Understanding long-term drivers for auto parts sales
I’m working on $AAP (Advance Auto Parts) today, one of the top three auto parts retailers - more on the business later. Now I’m sharing two charts I have in my analysis to ensure I’m aware of some secular trends affecting the industry.
The first shows total miles driven (in blue) and miles driven per person (in green). The lines are a trailing 12-month figure. Total miles driven still grows, but not by much. It is interesting to note, however, that miles driven per person peaked in 2005—two decades ago!
If people drive less, they should be buying fewer cars—at least per capita, right? We observe this in the data—see the second chart. The blue dots show cars sold per month. In red, an index of how many cars were bought per capita is shown. The peak of car purchases in the US happened in the summer of 1979! The last peak of absolute numbers of vehicles sold in 12 months happened 25 years ago, in the summer of 2000.

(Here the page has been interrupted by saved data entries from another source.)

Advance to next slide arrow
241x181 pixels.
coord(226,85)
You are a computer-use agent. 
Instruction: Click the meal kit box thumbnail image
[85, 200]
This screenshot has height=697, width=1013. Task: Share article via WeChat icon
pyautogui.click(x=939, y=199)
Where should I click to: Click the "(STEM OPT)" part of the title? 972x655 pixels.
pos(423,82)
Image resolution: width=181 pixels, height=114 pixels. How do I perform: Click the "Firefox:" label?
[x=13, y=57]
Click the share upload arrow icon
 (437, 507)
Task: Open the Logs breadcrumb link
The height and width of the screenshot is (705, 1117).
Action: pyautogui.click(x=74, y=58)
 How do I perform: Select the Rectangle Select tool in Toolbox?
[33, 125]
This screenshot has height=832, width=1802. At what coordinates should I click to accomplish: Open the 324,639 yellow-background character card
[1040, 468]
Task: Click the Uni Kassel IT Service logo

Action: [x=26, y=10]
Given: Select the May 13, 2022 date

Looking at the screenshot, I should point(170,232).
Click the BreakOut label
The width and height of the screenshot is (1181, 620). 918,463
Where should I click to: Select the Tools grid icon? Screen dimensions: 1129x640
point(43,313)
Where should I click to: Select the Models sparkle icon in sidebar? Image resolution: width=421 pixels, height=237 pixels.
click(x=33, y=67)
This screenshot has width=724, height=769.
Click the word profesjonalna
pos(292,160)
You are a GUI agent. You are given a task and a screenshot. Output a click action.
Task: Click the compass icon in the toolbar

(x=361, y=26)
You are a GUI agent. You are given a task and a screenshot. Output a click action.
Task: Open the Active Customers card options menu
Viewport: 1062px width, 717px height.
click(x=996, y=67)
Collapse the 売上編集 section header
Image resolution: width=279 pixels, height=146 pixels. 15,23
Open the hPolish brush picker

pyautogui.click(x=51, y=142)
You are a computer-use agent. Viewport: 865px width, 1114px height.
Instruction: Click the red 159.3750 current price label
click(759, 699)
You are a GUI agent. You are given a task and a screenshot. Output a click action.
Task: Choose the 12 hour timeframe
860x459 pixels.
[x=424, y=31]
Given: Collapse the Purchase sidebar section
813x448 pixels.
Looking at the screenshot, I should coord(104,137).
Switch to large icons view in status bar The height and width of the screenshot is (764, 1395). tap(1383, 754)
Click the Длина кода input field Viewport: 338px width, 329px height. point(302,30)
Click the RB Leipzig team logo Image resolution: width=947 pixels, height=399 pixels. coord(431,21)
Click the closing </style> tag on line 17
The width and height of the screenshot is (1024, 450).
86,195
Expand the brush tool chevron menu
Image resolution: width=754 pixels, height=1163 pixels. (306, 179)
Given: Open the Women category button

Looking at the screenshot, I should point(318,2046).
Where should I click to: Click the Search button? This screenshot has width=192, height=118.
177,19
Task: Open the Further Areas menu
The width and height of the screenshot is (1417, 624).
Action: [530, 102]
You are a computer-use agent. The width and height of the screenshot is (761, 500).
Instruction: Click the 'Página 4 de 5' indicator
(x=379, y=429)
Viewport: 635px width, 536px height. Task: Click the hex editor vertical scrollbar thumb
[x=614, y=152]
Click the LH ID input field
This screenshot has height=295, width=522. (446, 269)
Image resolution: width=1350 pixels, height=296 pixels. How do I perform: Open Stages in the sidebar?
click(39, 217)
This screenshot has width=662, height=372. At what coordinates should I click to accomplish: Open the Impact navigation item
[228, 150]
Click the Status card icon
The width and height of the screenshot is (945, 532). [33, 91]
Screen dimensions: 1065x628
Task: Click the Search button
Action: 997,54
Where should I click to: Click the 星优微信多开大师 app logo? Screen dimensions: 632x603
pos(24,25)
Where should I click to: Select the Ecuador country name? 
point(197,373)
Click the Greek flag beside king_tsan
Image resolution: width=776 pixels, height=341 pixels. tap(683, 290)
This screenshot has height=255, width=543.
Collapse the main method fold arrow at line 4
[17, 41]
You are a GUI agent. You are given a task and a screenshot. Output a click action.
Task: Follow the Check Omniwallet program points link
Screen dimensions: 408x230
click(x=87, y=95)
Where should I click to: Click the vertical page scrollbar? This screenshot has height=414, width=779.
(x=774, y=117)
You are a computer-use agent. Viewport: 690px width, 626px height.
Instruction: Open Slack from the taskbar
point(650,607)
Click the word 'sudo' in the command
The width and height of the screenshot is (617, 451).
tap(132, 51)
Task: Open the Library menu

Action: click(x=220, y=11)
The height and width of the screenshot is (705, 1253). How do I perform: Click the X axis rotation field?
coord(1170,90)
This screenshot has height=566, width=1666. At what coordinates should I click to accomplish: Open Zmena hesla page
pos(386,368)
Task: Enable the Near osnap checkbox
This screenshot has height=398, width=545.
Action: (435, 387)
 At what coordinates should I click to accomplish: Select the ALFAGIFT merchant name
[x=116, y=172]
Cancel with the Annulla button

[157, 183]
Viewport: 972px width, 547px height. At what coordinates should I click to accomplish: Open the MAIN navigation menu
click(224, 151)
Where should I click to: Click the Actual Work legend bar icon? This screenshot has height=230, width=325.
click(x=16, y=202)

These figures help me calibrate the underlying potential auto parts sales. On top of the drivers I just shared, I still need to consider how long cars last nowadays. For example, if one observes that we have an “aging fleet” in the US and concludes that they are going to need more auto parts, that might not be the case if cars just last longer. Technology has made parts more durable. Hence you have to consider a cascade of effects when trying to understand what will impact sales in the long run.